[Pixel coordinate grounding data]
════════════════
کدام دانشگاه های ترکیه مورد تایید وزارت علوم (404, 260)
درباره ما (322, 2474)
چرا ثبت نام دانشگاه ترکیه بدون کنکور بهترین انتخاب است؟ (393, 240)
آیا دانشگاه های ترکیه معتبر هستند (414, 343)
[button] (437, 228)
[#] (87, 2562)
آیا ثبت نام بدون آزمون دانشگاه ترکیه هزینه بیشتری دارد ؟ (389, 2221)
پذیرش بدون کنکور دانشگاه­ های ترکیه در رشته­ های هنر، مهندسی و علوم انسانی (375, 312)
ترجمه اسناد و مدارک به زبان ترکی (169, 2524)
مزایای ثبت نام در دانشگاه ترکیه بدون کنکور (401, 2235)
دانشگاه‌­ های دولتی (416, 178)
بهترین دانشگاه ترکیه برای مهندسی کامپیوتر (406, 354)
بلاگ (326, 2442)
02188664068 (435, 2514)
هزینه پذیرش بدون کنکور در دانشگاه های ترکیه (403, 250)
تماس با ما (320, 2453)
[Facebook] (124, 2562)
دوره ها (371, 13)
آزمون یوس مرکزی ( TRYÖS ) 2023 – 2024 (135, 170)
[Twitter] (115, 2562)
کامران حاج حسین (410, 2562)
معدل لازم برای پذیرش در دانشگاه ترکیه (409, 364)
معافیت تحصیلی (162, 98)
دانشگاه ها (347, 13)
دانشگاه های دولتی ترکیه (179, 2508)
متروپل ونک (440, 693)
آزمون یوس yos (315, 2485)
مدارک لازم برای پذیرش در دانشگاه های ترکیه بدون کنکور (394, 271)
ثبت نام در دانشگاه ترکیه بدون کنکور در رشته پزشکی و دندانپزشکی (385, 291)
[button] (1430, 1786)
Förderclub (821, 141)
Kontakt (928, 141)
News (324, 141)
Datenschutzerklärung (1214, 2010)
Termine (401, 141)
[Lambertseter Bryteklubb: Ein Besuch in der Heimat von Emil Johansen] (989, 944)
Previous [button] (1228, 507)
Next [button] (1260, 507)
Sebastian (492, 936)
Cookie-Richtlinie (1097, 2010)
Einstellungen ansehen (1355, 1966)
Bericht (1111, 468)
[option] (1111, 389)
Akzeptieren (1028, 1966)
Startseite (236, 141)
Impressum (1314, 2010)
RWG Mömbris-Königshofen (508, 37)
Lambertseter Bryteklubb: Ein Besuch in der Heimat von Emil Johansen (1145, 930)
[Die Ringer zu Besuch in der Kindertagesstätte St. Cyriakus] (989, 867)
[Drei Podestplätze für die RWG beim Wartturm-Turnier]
════════════════
## What to do
The answer is the run of lines above from the line containing "Einstellungen ansehen (1355, 1966)" through the line containing "[Die Ringer zu", copied exactly and alone.

## Solution for this exercise
Einstellungen ansehen (1355, 1966)
Bericht (1111, 468)
[option] (1111, 389)
Akzeptieren (1028, 1966)
Startseite (236, 141)
Impressum (1314, 2010)
RWG Mömbris-Königshofen (508, 37)
Lambertseter Bryteklubb: Ein Besuch in der Heimat von Emil Johansen (1145, 930)
[Die Ringer zu Besuch in der Kindertagesstätte St. Cyriakus] (989, 867)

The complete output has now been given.